Ivory Coast will increase the volume of cocoa that can be sold to foreign buyers with no presence in the country to 400,000 tonnes a year from 220,000 tonnes, three senior government sources told Reuters on Tuesday. The move by the state Coffee and Cocoa Council (CCC) will increase direct access to Ivorian cocoa for foreign buyers such as Mars and Hershey, companies that do not have exporting operations in the West African country.
The increase in foreign buying permits is one of several measures the CCC plans to bring in to curb speculation by local exporters, two CCC sources and one Treasury source said. The CCC did not respond to a request for official comment.
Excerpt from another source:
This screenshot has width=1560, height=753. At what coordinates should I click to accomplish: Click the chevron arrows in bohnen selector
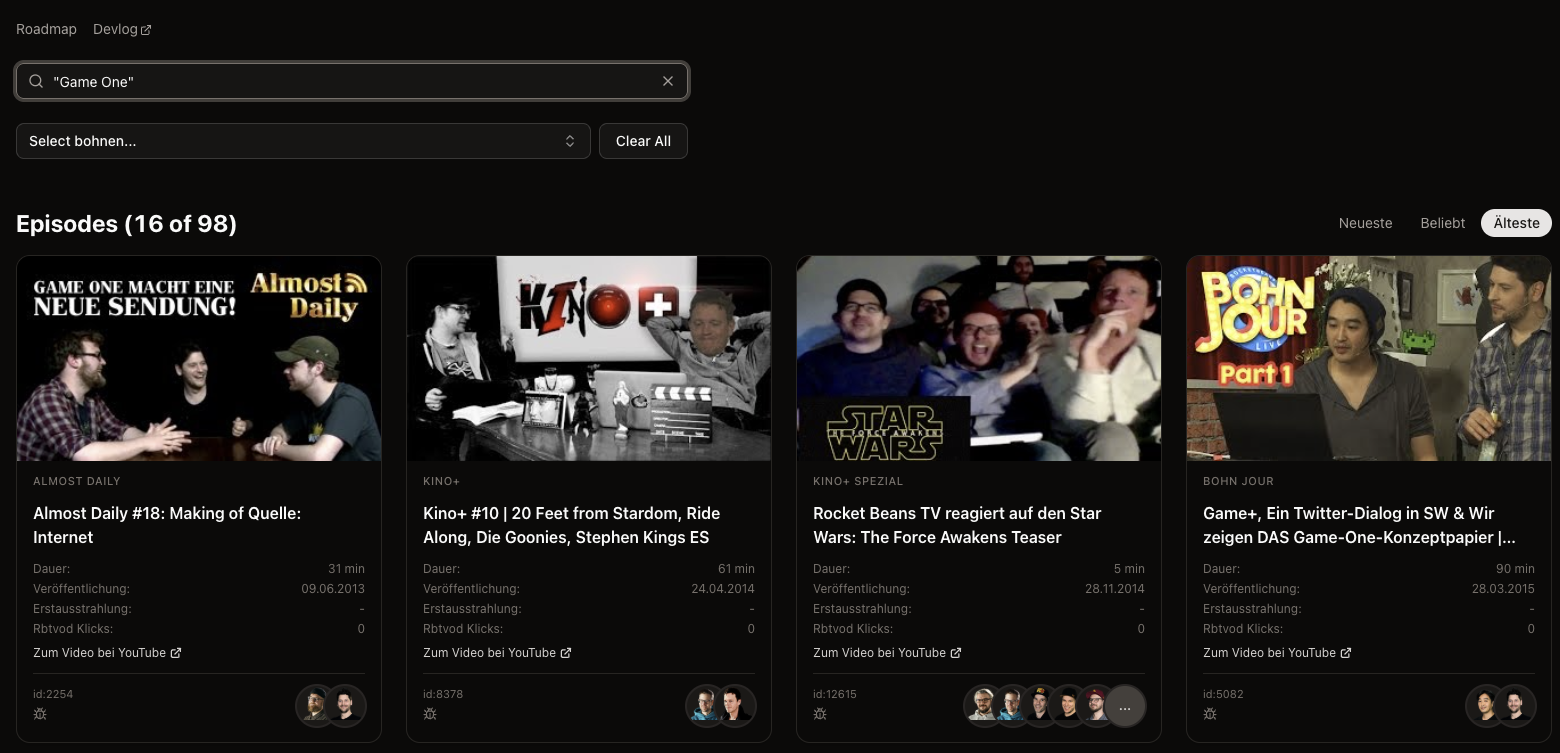(570, 141)
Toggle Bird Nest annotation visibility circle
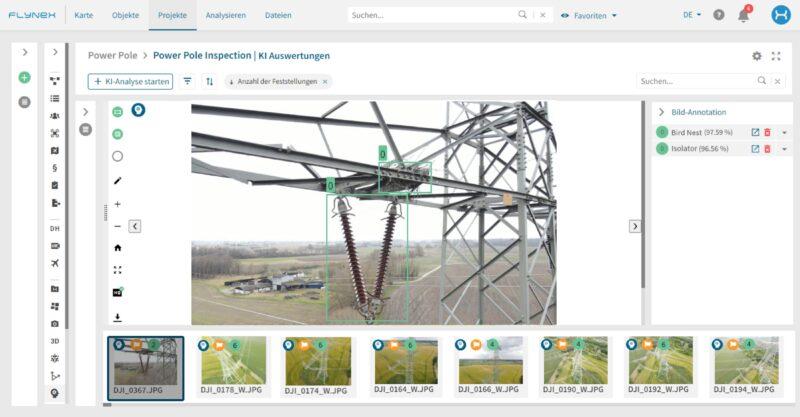 coord(662,132)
Some local exporters, particularly smaller domestic operators, are suffering after an unexpected increase in the price farmers receive and a slide in international cocoa prices.
Cocoa prices in London have slumped 29 percent to 1,879 pounds from a July high of 2,518 as expectations for a substantial global surplus in the 2016-17 have grown. Ivory Coast exports about 1.5 million tonnes of cocoa a year and is the world's top producer. It has licensed 93 exporters for the 2016-17 season, including large international buyers such as Barry Callebaut and Cargill with local operations.
The increase in foreign buying permits should curb speculation because the CCC markets cocoa for international contracts at a pre-determined price. It then subcontracts domestic companies to ship the cocoa at that fixed price. To protect itself against loses from the fall in prices, the CCC will delay forward cocoa sales for the 2017-18 crop until after January as it waits for prices to rise, the sources said.
The CCC plans to increase the deposit required for a cocoa export contract to 5 percent from 2.5 percent, another measure designed to curb speculation on cocoa prices, the sources said. The state cocoa council also plans to temporarily scrap a three-month deadline for exporters to roll over futures contracts, starting this quarter, for the rest of the 2016-17 season. The sources said this was so some smaller exporters who risked defaulting on their positions because of low prices could try and ride out the storm.